E’uscito ieri “Anarchytecture“, il nuovo album degli Skunk Anansie, il sesto della loro carriera, a quattro anni dall’ultimo.  Un lavoro lanciato dalla ritrovata popolarità della frontwoman Skin dopo la partecipazione come giudice ad X Factor.  “Love someone else” è il singolo di lancio che abbiamo avuto la possibilità di ascoltare in anteprima alla finale del talent show.

Skin

Il titolo, come molte frasi di Skin, nasce da quelle delicate “zone grigie” delle aspirazioni umane. “Anarchytecture” riguarda strutture intangibili – quelle che costruiamo per noi stessi e quelle che sono costruite per noi da mani invisibili. Il titolo prende significati diversi per ogni membro della band, ma per Skin, “Anarchytecture” indica il confine inquieto tra struttura e caos, tra costrizione e libertà. Non è un album di rottura, dice Skin (“Ho giurato che non ne avrei mai più scritti”) ma è il residuo emotivo che una serie di “esplosioni” avvenute durante quest’anno nella sua vita privata ha lasciato ai versi – molti dei quali erano scarni costrutti nati in studio, nella pressione dell’ultimo momento.

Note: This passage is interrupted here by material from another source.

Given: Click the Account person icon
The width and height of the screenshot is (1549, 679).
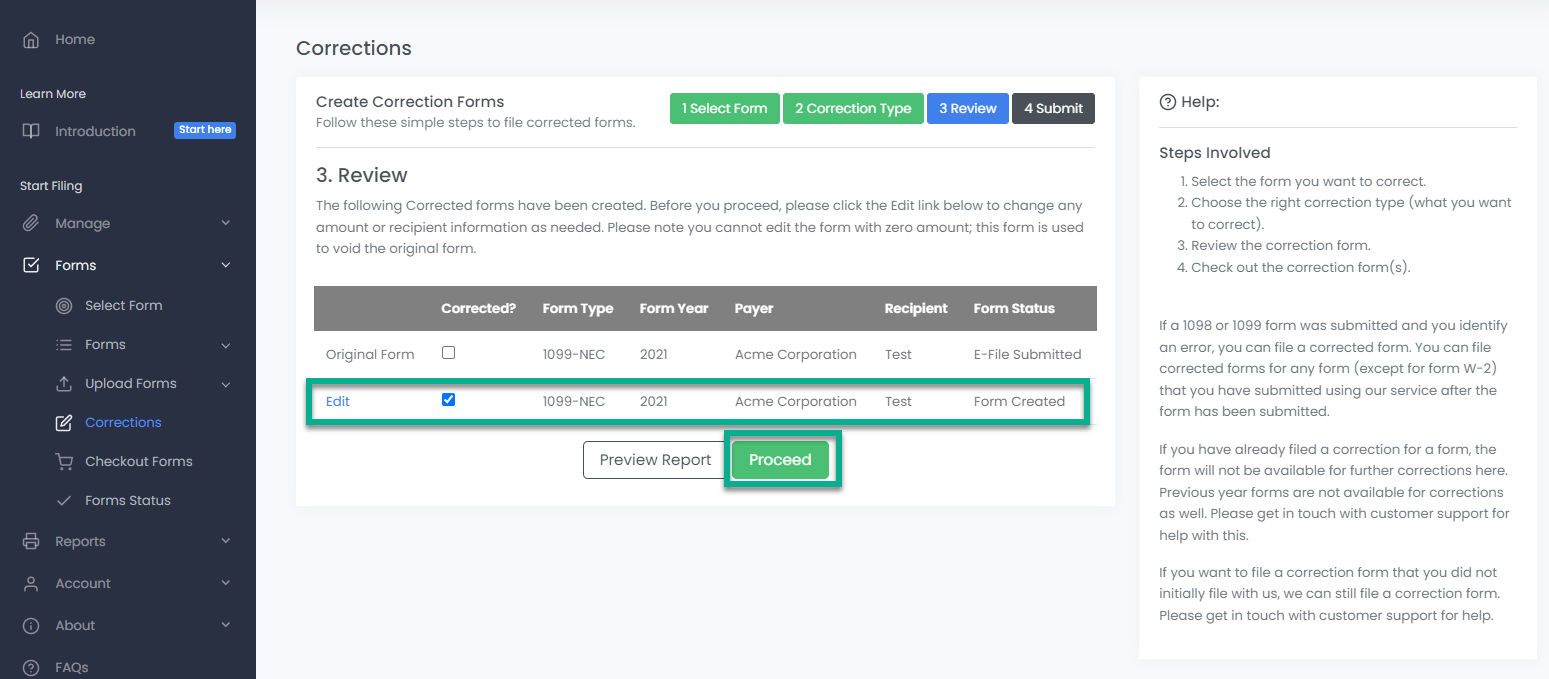Looking at the screenshot, I should click(x=31, y=583).
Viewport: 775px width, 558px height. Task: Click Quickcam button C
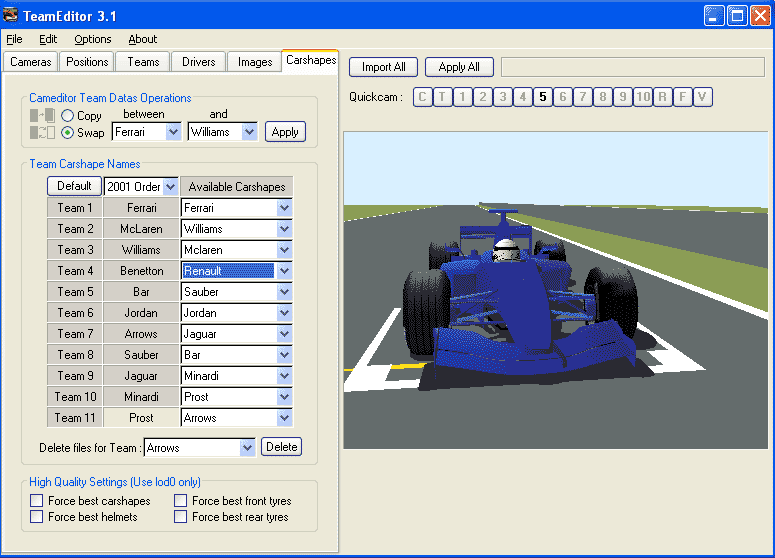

“Death to the lovers” è l’altro singolo che arriva nelle nostre radio il 19 gennaio: lo potete ascoltare qui sotto insieme a tutto l’album su Deezer. La band sarà anche in tour per tutta l’Europa a febbraio: la data milanese del 17 febbraio all’Alcatraz è andata sold out a sole 24 ore dall’apertura delle prevendite. Gli Skunk Anansie saranno poi in Italia, per il tour estivo, il 14 luglio a Pistoia per il Pistoia Blues Festival, il giorno dopo al Postepay Rock a Roma il 17 luglio all’anfiteatro Camerini di Piazzola sul Brenta (PD).